The National Planning Policy Framework’s (NPPF’s) affordable housing recommendations came under fire during a panel on ‘making BTR work for the social housing sector’ at this year’s Homes UK in London’s Olympia last Thursday.
The panel, chaired by Property Week editor Liz Hamson, discussed how compatible affordable housing and business concerns were in light of the NPPF recommendation that 20% of properties in a BTR development should be priced at 80% of market value.
Debra Yudolph, partner at SAY Property Consulting, said different levels of government defined affordability differently. “From a developer’s perspective, it’s difficult to know when bidding on something what the expectation is, not only in terms of how much but also what type of affordable housing you’re expected to deliver,” she said.
Rebecca Lewis, investment manager at Morgan Sindall, agreed that the government’s affordable housing targets were problematic.
She said she would prefer an income- linked definition of affordable housing rather than the current definition of 80% of market value. “In Chelsea, 20% off market value is not going to be affordable to anybody,” she said.

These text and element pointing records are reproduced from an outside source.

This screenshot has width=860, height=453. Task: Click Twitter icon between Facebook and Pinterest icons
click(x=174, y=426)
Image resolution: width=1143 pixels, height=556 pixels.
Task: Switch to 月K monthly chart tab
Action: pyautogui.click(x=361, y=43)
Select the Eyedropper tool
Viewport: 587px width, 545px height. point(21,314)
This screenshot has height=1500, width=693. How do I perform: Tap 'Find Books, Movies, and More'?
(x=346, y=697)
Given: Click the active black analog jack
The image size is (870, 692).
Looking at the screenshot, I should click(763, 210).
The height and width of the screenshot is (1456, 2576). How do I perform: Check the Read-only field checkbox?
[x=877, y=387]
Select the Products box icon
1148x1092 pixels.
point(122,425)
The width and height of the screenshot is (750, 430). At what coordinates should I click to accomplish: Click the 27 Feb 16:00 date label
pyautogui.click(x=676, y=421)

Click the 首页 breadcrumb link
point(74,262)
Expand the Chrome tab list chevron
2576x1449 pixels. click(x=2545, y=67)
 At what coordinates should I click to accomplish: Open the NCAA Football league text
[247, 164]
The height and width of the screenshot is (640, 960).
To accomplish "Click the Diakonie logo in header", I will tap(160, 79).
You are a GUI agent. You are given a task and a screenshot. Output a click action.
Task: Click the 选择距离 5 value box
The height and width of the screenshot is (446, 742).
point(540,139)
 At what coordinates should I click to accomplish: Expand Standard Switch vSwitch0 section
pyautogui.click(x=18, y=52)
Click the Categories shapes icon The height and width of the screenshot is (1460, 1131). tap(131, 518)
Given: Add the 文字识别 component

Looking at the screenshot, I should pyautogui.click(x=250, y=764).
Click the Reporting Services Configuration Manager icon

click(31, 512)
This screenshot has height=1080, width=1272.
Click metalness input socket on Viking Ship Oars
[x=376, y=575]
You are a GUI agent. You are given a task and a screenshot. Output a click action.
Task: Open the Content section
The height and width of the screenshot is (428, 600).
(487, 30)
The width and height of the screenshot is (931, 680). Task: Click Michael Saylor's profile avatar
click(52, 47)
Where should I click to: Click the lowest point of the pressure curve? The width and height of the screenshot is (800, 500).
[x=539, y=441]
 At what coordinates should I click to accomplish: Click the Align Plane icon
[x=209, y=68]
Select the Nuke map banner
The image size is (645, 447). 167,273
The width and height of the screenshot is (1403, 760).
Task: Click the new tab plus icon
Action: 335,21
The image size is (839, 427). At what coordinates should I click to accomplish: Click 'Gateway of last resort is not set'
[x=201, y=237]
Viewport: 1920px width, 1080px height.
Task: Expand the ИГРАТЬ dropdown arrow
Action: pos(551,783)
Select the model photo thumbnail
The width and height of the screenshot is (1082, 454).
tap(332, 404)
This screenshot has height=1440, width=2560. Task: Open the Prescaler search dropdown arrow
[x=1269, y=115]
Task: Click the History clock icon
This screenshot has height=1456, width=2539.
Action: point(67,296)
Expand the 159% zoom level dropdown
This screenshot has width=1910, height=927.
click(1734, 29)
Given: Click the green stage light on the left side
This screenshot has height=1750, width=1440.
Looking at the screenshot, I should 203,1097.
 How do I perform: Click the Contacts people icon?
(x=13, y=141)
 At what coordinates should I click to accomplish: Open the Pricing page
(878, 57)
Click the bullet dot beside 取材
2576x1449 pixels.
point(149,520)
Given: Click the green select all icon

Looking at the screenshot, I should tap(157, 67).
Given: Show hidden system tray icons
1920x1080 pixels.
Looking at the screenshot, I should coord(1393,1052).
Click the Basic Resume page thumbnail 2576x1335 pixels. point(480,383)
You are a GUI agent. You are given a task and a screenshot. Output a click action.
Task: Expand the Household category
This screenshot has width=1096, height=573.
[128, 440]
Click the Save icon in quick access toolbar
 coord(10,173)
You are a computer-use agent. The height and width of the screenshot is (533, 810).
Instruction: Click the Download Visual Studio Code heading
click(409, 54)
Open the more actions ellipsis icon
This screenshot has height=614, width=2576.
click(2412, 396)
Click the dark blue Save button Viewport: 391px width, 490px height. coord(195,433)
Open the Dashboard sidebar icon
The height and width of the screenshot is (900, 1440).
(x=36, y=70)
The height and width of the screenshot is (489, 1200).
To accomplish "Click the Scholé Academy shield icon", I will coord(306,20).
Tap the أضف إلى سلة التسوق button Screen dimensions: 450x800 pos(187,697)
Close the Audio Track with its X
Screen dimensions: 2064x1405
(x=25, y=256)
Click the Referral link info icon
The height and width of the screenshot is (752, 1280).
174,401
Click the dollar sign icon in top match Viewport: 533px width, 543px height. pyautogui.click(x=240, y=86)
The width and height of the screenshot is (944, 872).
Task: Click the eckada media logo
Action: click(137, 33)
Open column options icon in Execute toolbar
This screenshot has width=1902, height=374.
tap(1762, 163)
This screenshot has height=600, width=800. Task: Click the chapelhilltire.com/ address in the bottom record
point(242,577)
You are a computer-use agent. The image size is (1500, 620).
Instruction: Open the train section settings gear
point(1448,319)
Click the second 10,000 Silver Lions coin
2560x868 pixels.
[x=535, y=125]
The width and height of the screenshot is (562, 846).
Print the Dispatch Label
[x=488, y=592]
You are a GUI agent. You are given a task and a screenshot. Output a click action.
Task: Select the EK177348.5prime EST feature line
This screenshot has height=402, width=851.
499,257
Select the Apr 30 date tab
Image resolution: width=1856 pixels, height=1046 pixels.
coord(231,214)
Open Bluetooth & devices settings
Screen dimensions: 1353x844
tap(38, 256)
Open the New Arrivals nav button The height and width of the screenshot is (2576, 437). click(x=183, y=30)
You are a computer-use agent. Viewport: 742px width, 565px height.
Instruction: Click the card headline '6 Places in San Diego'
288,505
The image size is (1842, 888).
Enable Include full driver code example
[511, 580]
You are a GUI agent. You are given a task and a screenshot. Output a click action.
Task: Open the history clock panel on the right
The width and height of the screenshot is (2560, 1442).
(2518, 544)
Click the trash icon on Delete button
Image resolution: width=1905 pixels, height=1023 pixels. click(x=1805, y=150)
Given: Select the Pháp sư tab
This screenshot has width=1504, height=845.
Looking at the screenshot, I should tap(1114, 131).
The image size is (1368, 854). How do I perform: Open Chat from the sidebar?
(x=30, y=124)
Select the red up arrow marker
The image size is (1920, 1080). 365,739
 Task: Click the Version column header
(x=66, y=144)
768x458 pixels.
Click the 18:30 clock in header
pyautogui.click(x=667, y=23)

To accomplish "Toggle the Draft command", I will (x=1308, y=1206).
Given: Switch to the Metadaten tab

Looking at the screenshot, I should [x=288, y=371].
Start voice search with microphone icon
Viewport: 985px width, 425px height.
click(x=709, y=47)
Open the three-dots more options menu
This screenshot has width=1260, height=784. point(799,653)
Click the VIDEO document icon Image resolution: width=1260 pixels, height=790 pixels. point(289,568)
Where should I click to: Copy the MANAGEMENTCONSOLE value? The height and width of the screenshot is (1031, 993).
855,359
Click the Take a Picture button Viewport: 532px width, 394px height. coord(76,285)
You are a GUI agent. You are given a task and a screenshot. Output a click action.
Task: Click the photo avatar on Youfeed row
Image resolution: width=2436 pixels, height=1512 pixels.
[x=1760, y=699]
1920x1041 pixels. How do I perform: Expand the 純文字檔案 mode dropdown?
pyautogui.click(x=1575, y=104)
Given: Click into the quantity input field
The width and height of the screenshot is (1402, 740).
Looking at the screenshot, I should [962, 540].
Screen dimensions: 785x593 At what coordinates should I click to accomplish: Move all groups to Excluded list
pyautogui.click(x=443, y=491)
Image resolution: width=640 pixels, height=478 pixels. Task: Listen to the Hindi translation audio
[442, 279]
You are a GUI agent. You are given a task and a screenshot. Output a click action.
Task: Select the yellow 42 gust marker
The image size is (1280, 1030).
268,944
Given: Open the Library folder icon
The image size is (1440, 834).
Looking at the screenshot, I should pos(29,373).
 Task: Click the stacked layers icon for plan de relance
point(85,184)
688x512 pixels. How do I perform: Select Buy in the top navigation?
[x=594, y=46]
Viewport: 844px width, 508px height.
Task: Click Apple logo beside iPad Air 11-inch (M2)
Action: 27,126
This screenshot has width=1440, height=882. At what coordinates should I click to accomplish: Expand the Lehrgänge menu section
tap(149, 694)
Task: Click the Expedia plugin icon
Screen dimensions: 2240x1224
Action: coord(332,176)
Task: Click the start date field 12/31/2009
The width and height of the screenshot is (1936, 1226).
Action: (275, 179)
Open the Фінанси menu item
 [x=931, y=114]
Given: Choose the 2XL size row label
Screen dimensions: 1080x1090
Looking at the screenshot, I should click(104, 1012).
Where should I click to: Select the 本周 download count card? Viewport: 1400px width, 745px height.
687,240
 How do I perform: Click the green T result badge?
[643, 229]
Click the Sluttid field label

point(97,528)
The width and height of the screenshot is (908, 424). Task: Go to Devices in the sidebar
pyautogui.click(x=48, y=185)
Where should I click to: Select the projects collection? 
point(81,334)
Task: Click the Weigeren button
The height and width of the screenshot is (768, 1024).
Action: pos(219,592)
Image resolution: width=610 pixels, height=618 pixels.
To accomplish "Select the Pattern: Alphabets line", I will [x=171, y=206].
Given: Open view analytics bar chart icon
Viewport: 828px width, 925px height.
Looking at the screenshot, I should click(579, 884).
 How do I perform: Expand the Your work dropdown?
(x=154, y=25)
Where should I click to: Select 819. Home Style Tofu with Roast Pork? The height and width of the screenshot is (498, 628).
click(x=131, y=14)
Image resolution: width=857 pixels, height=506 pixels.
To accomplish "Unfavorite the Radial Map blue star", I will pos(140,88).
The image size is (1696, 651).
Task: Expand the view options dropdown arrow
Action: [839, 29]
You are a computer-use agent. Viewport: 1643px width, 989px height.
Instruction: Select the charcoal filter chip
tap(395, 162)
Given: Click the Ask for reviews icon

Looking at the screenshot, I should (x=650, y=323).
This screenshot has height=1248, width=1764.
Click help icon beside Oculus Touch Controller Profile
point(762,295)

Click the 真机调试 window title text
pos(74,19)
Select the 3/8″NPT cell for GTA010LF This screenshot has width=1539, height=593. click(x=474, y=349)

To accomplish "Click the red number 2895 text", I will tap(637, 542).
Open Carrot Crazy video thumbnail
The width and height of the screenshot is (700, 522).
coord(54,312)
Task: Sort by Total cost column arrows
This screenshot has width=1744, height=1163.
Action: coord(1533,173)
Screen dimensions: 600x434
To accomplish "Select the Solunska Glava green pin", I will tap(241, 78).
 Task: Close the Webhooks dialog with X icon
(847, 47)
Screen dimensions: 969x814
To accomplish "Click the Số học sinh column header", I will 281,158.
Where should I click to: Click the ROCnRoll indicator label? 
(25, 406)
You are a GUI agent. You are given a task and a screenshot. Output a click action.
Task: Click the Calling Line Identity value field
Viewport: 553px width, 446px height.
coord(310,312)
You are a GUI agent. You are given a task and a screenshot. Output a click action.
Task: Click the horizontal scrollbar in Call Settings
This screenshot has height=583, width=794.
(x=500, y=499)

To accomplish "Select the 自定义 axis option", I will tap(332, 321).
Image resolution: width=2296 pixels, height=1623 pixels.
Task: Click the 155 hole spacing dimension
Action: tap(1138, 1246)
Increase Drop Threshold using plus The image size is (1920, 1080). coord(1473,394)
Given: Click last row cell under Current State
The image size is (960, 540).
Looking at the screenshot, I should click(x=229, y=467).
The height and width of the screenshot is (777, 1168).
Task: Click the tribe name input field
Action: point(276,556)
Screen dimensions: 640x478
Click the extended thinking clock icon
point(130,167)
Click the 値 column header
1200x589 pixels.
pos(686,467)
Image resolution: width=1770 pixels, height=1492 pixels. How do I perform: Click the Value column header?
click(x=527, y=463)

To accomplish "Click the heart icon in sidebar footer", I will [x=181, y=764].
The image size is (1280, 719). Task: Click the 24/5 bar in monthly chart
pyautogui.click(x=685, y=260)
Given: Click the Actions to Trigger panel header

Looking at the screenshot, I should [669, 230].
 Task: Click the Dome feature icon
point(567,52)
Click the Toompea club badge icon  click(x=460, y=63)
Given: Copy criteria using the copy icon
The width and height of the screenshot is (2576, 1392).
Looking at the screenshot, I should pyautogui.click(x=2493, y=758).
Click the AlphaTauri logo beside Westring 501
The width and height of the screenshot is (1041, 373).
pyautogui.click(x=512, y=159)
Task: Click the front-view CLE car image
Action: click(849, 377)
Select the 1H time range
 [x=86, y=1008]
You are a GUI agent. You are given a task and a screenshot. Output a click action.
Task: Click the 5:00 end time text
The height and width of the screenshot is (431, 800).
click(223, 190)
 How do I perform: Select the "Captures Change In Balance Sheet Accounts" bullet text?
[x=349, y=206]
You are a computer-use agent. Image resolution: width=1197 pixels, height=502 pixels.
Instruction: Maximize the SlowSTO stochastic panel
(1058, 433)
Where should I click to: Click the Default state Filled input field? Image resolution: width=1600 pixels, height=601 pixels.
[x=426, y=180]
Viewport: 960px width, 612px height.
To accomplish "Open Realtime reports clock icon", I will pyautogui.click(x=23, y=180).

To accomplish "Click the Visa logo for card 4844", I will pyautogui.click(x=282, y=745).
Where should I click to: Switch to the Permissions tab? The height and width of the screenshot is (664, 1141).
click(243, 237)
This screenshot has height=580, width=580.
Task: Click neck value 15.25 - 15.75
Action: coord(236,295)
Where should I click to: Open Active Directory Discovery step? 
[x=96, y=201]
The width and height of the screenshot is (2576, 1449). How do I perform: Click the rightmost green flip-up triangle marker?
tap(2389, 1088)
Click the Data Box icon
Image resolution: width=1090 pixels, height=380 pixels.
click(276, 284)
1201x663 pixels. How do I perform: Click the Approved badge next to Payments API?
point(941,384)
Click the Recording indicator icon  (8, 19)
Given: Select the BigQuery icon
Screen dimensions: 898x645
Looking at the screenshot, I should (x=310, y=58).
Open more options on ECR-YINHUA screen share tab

Kush Rawal, residential investment director at Metropolitan Thames Valley, argued that these problems stemmed from local authorities misunderstanding what housebuilders and housing associations were trying to achieve.
“I’d say we’ve got an awful long way to go,” he said. “In a lot of areas where we’re working, the planning authorities aren’t really getting their heads around what we’re trying to deliver and how it can help meet that need,” he said.